:: Supplied passage ::

Compute

Shifting gears, as always our final set of benchmarks is a look at compute performance. As we have seen with GTX 680, GK104 appears to be significantly less balanced between rendering and compute performance than GF110 or GF114 were, and as a result compute performance suffers.  Cache and register file pressure in particular seem to give GK104 grief, which means that GK104 can still do well in certain scenarios, but falls well short in others.

Our first compute benchmark comes from Civilization V, which uses DirectCompute to decompress textures on the fly. Civ V includes a sub-benchmark that exclusively tests the speed of their texture decompression algorithm by repeatedly decompressing the textures required for one of the game’s leader scenes. Note that this is a DX11 DirectCompute benchmark.

It’s quite shocking to see the GTX 670 do so well here. For sure it’s struggling relative to the Radeon HD 7900 series and the GTX 500 series, but compared to the GTX 680 it’s only trailing by 4%. This is a test that should cause the gap between the two cards to open up due to the lack of shader performance, but clearly that this not the case. Perhaps we’ve been underestimating the memory bandwidth needs of this test? If that’s the case, given AMD’s significant memory bandwidth advantage it certainly helps to cement the 7970’s lead.

Our next benchmark is SmallLuxGPU, the GPU ray tracing branch of the open source LuxRender renderer. We’re now using a development build from the version 2.0 branch, and we’ve moved on to a more complex scene that hopefully will provide a greater challenge to our GPUs.

SmallLuxGPU on the other hand finally shows us that larger gap we’ve been expecting between the GTX 670 and GTX 680. The GTX 680’s larger number of SMXes and higher clockspeed cause the GTX 670 to fall behind by 10%, performing worse than the GTX 570 or even the GTX 470. More so than any other test, this is the test that drives home the point that GK104 isn’t a strong compute GPU while AMD offers nothing short of incredible compute performance.

For our next benchmark we’re looking at AESEncryptDecrypt, an OpenCL AES encryption routine that AES encrypts/decrypts an 8K x 8K pixel square image file. The results of this benchmark are the average time to encrypt the image over a number of iterations of the AES cypher.

Once again the GTX 670 has a weak showing here, although not as bad as with SmallLuxGPU. Still, it’s enough to fall behind the GTX 570; but at least it’s enough to beat the 7950. Clockspeeds help as showcased by the EVGA GTX 670SC but nothing really makes up for the missing SMX.

Our foruth benchmark is once again looking at compute shader performance, this time through the Fluid simulation sample in the DirectX SDK. This program simulates the motion and interactions of a 16k particle fluid using a compute shader, with a choice of several different algorithms. In this case we’re using an (O)n^2 nearest neighbor method that is optimized by using shared memory to cache data.

:::

-- What is asked --
1. In the compute benchmark section, by how much does the GTX 670 trail the GTX 680 in the Civilization V texture decompression test?
2. Summarize the compute benchmark section in two sentences.
3. Translate this sentence from the compute benchmark section into Spanish: "The results of this benchmark are the average time to encrypt the image over a number of iterations of the AES cypher."

:: Data records ::

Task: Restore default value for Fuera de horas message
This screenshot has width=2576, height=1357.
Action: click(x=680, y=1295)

:::
:: Data records ::

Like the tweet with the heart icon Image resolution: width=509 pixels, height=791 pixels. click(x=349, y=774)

:::

-- Task solutions --
1. It trails the GTX 680 by only 4%.

2. GK104 is less balanced between rendering and compute performance than GF110 or GF114, so it does well in certain scenarios but falls well short in others. The GTX 670 trails the GTX 680 by only 4% in the Civilization V texture decompression test, but it falls 10% behind in SmallLuxGPU and drops below the GTX 570 in AESEncryptDecrypt, while AMD offers incredible compute performance.

3. Los resultados de esta prueba son el tiempo promedio para cifrar la imagen a lo largo de varias iteraciones del cifrado AES.